- **やってみよう**: 関東軍衛生幹部教育隊についての下の抜粋から、「関東軍衛生幹部教育隊 6」から「に差し止められるまで運んだ。」までを一字一句違えずに書き写してください。

- **文書の抜粋**:
□ □ □ □
【登録 2003/09/21】  
紙田治一 遺稿[ 関東軍衛生幹部教育隊 ]


関東軍衛生幹部教育隊 6

 関東軍司令部命令(既に司令官・山田乙三大将は逃げて通化市にはいなかった)。
「朝鮮人の兵と満洲に家族のいる者は、現地除隊して自由に行動すべし」
「他の兵は南下して朝鮮経由で日本内地に帰還すべし」
「関東軍衛生幹部教育隊は、柴田久軍医大尉以下125名を残し、通化市及び周辺の傷病兵と民間人の医療に尽くすべし。他の者は朝鮮に南下すべし」
 と有無を言わせず、私達は残留させられた。
 貨車に積載した食糧は支給されず、「現地の永久陣地の倉庫より、食糧、その他は3日以内に運べる限り運ぶこと」の指令だ。ソ連軍が18日に進攻して来る、それまで出来るだけ運べということだ。トラック5台を入手して10キロぐらい離れた倉庫に行き、運んだ、運んだ。1人が2人分の力を発揮して、20日に運搬がソ連軍に差し止められるまで運んだ。

 元通化高等女学校跡が病院になった。傷病将兵が集められ入院してきた。2階に収容して診療に当たった。講堂は集会場兼娯楽室に充てた。階下は我々の宿舎と事務室、外来診療室、薬室、手術室、倉庫、別棟を炊事とした。
 当時、通化市には赤痢が大流行していた。入院患者も重症赤痢が大半を占めていた。
 外来は繁盛したが薬品の不足が悩みの種だった。おおばこ、どくだみ、はこべの野草を採取して漢方薬として使用した。その他解熱剤に蚯蚓が集められた。
 アルコールは燃料用の90%アルコールは飲用禁止になった。葡萄酒製造工場から未熟生ワインが運ばれて、アルコールを添加して赤酒として飲用に供された。トラックの燃料アルコールは充分確保してあった。やがてソ連軍にトラックが1台を残して、残りは全部没収されて、余ってきた燃料だけが飲み代に残った。
 重症赤痢患者は次々と戦病死していった、最初は山のところに埋葬したが、住民の反対から、校庭の防空壕跡に埋葬した。
□ □ □ □
- **データ収集から得た記録**:
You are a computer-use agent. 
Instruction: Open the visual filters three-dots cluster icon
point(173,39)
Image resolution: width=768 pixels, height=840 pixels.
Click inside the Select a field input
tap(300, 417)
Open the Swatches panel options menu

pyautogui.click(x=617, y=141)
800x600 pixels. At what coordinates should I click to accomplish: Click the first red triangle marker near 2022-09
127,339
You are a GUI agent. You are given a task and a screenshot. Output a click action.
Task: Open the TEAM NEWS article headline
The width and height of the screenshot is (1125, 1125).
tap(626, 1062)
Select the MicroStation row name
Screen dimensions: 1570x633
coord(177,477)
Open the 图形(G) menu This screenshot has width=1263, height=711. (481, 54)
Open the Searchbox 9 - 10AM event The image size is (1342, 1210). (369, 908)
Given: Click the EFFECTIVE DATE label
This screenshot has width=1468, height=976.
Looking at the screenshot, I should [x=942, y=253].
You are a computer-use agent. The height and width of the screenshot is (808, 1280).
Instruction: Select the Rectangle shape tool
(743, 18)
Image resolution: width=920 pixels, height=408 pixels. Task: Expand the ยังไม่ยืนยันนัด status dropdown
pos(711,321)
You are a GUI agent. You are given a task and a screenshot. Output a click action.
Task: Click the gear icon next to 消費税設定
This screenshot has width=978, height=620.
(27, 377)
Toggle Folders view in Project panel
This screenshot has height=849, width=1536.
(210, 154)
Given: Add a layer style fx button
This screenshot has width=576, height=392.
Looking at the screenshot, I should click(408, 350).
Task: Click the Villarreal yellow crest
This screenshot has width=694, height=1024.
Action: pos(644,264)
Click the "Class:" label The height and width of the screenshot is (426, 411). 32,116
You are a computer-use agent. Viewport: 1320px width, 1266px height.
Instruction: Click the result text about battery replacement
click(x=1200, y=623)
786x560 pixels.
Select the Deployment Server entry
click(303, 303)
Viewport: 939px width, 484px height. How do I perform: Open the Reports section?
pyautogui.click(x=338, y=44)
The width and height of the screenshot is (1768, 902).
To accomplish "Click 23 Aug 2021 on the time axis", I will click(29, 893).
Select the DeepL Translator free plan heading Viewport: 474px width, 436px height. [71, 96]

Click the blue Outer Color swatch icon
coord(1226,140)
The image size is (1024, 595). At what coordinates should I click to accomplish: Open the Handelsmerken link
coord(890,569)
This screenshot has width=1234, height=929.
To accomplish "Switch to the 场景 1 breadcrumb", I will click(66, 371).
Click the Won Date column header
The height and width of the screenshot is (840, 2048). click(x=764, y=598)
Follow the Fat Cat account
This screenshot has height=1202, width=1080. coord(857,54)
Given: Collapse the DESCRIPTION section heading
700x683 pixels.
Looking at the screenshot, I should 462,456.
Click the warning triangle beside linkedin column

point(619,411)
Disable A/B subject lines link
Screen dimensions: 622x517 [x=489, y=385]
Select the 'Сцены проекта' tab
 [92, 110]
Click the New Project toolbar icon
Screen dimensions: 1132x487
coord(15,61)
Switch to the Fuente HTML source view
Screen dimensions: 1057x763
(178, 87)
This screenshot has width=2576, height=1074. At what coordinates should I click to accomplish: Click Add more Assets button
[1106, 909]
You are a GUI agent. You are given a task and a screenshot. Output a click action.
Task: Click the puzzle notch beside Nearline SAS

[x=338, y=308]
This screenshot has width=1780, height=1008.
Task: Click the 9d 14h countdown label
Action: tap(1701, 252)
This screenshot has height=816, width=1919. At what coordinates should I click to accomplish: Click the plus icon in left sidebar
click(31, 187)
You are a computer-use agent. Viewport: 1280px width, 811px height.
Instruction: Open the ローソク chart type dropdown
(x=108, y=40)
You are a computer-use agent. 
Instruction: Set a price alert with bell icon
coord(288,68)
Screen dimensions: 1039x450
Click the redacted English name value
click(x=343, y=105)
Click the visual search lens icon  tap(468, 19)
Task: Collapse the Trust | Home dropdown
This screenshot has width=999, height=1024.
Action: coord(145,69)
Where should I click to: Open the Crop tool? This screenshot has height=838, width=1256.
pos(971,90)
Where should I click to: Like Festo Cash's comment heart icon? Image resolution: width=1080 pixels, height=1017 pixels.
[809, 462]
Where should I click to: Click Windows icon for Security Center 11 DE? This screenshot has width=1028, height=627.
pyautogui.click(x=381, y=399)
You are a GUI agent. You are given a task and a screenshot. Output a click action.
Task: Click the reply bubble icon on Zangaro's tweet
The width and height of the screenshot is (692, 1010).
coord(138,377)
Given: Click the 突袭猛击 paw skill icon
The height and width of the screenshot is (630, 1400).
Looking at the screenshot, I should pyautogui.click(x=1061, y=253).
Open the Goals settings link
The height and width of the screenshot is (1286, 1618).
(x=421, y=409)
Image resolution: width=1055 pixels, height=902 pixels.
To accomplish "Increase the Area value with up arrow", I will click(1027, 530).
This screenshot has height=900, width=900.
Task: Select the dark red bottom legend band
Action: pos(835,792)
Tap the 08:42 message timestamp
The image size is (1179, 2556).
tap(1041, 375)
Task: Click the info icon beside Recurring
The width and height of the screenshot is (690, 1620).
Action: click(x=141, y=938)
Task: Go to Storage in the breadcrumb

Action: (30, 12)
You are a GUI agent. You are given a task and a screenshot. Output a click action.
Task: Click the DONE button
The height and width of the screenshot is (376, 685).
□ □ □ □
- **想定される解答**:
関東軍衛生幹部教育隊 6

 関東軍司令部命令(既に司令官・山田乙三大将は逃げて通化市にはいなかった)。
「朝鮮人の兵と満洲に家族のいる者は、現地除隊して自由に行動すべし」
「他の兵は南下して朝鮮経由で日本内地に帰還すべし」
「関東軍衛生幹部教育隊は、柴田久軍医大尉以下125名を残し、通化市及び周辺の傷病兵と民間人の医療に尽くすべし。他の者は朝鮮に南下すべし」
 と有無を言わせず、私達は残留させられた。
 貨車に積載した食糧は支給されず、「現地の永久陣地の倉庫より、食糧、その他は3日以内に運べる限り運ぶこと」の指令だ。ソ連軍が18日に進攻して来る、それまで出来るだけ運べということだ。トラック5台を入手して10キロぐらい離れた倉庫に行き、運んだ、運んだ。1人が2人分の力を発揮して、20日に運搬がソ連軍に差し止められるまで運んだ。